Very confused. When you enable structured output the response should adhere to the JSON schema EXACTLY, not best effort, by constraining the output via guided decoding. This is even documented in OpenRouter's structured output doc
> The model will respond with a JSON object that strictly follows your schema
Gemini is listed as a model supporting structured output, and yet its fail rate is 0.39% (Gemini 2.0 Flash)!! I get that structured output has a high performance cost but advertising it as supported when in reality it's not is a massive red flag.
Worst yet response healing only fixes JSON syntax error, not schema adherence. This is only mentioned at the end of the article which people are clearly not going to read.
You're exactly right. The llguidance library [1,2] seems to have emerged as the go-to solution for this by virtue of being >10X faster than its competition. It's work from some past colleagues of mine at Microsoft Research based on theory of (regex) derivatives, which we perviously used to ship a novel kind of regex engine for .NET. It's cool work and AFAIK should ensure full adherence to a JSON grammar.
llguidance is used in vLLM, SGLang, internally at OpenAI and elsewhere. At the same time, I also see a non-trivial JSON error rate from Gemini models in large scale synthetic generations, so perhaps Google hasn't seen the "llight" yet and are using something less principled.
> Here's something most developers overlook: if an LLM has a 2% JSON defect rate, and Response Healing drops that to 1%, you haven't just made a 1% improvement. You've cut your defects, bugs, and support tickets in half.
If part of my system can't even manage to output JSON reliably, it needs way more "healing" than syntax munging. This comes across as naive.
Model itself can't output JSON reliably. It's on you building a system around the model to make sure it either returns correct output or errors which is trivial to do.
I have built something similar before. But I’ve never had any problems with Gemini not doing Json properly. The problematic models are the open models such as Gemma and GPT OSS.
> > Here's something most developers overlook: if an LLM has a 2% JSON defect rate, and Response Healing drops that to 1%, you haven't just made a 1% improvement. You've cut your defects, bugs, and support tickets in half.
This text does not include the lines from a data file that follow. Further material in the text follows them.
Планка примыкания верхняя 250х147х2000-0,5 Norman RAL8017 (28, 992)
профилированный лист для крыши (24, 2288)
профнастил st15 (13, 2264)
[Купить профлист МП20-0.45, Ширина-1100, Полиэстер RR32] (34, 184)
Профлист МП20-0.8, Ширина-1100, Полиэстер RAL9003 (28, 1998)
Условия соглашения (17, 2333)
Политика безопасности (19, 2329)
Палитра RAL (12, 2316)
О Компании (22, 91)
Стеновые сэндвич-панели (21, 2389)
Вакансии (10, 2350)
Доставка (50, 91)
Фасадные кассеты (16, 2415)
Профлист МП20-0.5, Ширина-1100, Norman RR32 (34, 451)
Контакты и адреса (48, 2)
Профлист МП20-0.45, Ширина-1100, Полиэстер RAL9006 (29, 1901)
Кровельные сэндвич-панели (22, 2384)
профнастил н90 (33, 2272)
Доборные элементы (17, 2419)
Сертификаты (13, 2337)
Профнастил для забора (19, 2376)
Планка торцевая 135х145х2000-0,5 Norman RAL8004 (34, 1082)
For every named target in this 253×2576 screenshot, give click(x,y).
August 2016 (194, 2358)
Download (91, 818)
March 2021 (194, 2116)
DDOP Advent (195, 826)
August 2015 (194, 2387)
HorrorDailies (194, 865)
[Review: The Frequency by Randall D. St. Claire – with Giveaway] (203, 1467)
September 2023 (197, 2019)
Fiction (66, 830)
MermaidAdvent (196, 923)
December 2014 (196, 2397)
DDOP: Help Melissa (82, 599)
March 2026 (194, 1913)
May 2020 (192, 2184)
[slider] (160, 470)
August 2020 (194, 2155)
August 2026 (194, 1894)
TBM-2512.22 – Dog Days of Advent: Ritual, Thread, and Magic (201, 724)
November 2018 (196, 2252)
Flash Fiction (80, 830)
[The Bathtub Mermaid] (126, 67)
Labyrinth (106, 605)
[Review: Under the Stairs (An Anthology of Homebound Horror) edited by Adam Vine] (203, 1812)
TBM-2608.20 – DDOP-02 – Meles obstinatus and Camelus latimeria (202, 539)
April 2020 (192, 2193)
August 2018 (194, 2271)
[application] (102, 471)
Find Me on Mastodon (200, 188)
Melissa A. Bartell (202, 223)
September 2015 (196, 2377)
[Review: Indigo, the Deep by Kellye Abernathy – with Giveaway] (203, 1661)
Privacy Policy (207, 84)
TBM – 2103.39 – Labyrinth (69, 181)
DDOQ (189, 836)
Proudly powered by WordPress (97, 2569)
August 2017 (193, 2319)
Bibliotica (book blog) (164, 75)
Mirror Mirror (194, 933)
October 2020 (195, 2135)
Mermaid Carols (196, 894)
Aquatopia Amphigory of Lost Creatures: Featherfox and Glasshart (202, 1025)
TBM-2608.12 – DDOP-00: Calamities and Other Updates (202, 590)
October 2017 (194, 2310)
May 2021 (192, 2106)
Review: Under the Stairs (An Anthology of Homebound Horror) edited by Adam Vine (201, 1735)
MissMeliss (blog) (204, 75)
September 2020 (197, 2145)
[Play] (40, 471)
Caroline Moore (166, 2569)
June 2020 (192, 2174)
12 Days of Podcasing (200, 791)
Why do you have an expectation that a company will disclose to you when they use AI for their copywriting? Do you want them to disclose the software they used to draft and publish? If a manager reviewed the blog post before it went live?
I don't like this future we're going towards where we have to trick our software (which we can no longer understand the workings of) into doing what we tell it to by asking it nicely, or by putting another black box on the end to "fix" the output. This is the opposite of engineering. This is negotiation with a genie trapped in silicon.
we have brilliant machines that can more or less work perfectly
then the scam artists have convinced people that spending a trillion dollar and terawatts to get essentially a biased random number generator to produce unusable garbage is somehow an improvement
These models have turned a bunch of NLP problems that were previously impossible into something trivial. I have personally built extremely reliable systems from the biased random number generator. Our f-score using "classic" NLP went from 20% to 99% using LLMs.
NLP, natural language processing for the unfamiliar. LLMs are tailor made for this work particularly well. They're great tokenizers of structured rules. Its why they're also halfway decent at generating code in some situations.
I think the fall down you see is in logical domains of that rely on relative complexity and contextual awareness in a different way. I've had less luck, for example, having AI systems parse and break down a spreadsheet with complex rules. Thats simply recent memory
It is easier to realize that software development was never engineering. Physical engineering is reliant on physics, while software is reliant on other software. Physics are static and as regarding practical engineering is known and can be applied rigorously and taught in courses. Software is constantly changing, contain tons of edge cases, and as we can see by recent developments, can change in unpredictable ways and lead to entirely new paradigms.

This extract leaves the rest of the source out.